=== Section Start ===

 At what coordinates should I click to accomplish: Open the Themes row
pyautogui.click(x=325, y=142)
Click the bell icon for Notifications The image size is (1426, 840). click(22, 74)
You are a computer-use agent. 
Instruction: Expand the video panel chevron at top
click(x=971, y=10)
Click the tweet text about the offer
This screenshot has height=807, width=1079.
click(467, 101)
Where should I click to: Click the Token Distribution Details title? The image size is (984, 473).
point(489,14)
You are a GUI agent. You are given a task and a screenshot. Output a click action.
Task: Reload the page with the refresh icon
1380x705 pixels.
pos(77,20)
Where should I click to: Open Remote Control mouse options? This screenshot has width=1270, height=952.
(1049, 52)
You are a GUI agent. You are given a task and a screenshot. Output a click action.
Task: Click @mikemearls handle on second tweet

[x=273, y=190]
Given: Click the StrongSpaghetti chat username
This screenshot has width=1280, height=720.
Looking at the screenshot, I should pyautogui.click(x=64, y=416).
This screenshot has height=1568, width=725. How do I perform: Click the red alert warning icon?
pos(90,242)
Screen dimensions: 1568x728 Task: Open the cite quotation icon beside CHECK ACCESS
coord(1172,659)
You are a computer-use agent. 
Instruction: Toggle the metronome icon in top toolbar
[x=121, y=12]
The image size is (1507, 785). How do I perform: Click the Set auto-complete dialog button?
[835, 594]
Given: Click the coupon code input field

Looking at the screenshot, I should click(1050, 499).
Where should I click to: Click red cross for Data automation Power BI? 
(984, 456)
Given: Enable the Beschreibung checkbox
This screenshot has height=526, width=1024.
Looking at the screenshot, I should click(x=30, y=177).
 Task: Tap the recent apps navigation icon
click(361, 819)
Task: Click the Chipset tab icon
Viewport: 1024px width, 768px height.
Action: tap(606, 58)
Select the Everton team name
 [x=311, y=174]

=== Section End ===

__WHAT YOU NEED TO DO__
Set down exactly the lines of the material above from the one with "Where should I click to: Click red" through the end. Include both ends and nothing else.

__FINISHED EXERCISE__
Where should I click to: Click red cross for Data automation Power BI? 
(984, 456)
Given: Enable the Beschreibung checkbox
This screenshot has height=526, width=1024.
Looking at the screenshot, I should click(x=30, y=177).
 Task: Tap the recent apps navigation icon
click(361, 819)
Task: Click the Chipset tab icon
Viewport: 1024px width, 768px height.
Action: tap(606, 58)
Select the Everton team name
 [x=311, y=174]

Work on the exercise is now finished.